GlimmerHMM is a Eukaryotic Gene-Finding System based on a Generalized Hidden Markov Model (GHMM).
To see what versions of GlimmerHMM are available type
module avail glimmerhmm
To see what other modules are needed, what commands are available and how to get additional help type
module help glimmerhmm
To use GlimmerHMM, include a command like this in your batch script or interactive session to load the glimmerhmm module:
module load glimmerhmm
Be sure you also load any other modules needed, as listed by the
module help glimmerhmm command.
Command line usage
glimmerhmm <genome1-file> <training-dir-for-genome1> [options]
|-p file_name||If protein domain searches are available, read them from file file_name|
|-d dir_name||Training directory is specified by dir_name (introduced for compatibility with earlier versions)|
|-o file_name||Print output in file_name; if n>1 for top best predictions, output is in file_name.1, file_name.2, … , file_name.n f|
|-n n||Print top n best predictions|
|-g||Print output in gff format|
|-v||Don’t use svm splice site predictions|
|-f||Don’t make partial gene predictions|
|-h||Display the options of the program|
To use glimmer, you must either train the program or use a precompiled training set.
Using pre-compiled training datasets
A number of precompiled training sets are included in the GlimmerHMM release. To see what is available, type:
module load glimmerhmm
If your genome is listed above (or is a close relative of a genome listed above), you may use the pre-compiled training sets, with the-d option followed by the directory containing the pre-compiled training set. The precompiled training sets can be found in the directory $GLIMMERHMM_HOME/trained_dir
For example to use the precompiled set for the human genome on a set of sequences contained in the file fasta.file, you would use the following on the command line:
% glimmerhmm fasta.file -d $GLIMMERHMM_HOME/trained_dir/human
Compiling your own training dataset
Use the trainGlimmerHMM module.
To train, use the commandtrainGlimmerHMM with the parameters as specified below.

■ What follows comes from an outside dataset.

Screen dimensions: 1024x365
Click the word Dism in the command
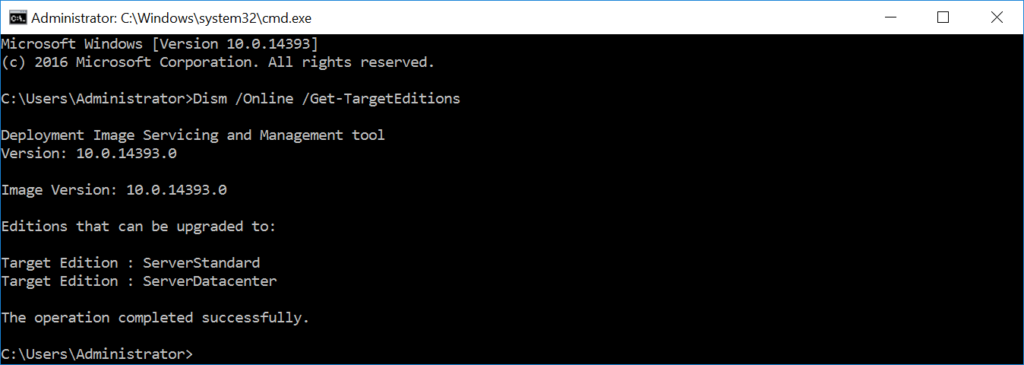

trainGlimmerHMM <mfasta_file> <exon_file> [optional_parameters]
<mfasta_file> is a multifasta file containing the sequences for training with the usual format:
>seq1 AGTCGTCGCTAGCTAGCTAGCATCGAGTCTTTTCGATCGAGGACTAGACTT CTAGCTAGCTAGCATAGCATACGAGCATATCGGTCATGAGACTGATTGGGC >seq2 TTTAGCTAGCTAGCATAGCATACGAGCATATCGGTAGACTGATTGGGTTTA TGCGTTA
<exon_file> is a file with the exon coordinates relative to the sequences contained in the <mfasta_file>; different genes are separated by a blank line; I am assuming a format like below:
seq1 5 15 seq1 20 34 seq1 50 48 seq1 45 36 seq2 17 20
In this example seq1 has two genes: one on the direct strand and another one on the complementary strand
|-i i1,i2,…,||in isochores to be considered (e.g. if two isochores are desired between 0-40% GC content and 40-100% then the option should be: -i 0,40,100; default is -i 0,100 )|
|-f val||val = average value of upstream UTR region if known|
|-l val||val = average value of downstream UTR region if known|
|-n val||val = average value of intergenic region if known|
After running trainGlimmerHMM, a directory will be created in the directory where you ran the training procedure from. This directory will be called TrainGlimmM[data][time] where [data] and [time] specify the data and the time when the directory was created. This directory contains the training parameters needed by GlimmerHMM to run. A log file named after the name of the diretory will be also created specifying some of the default parameters set for GlimmerHMM. Once your training is complete, run GlimmerHMM with your training set.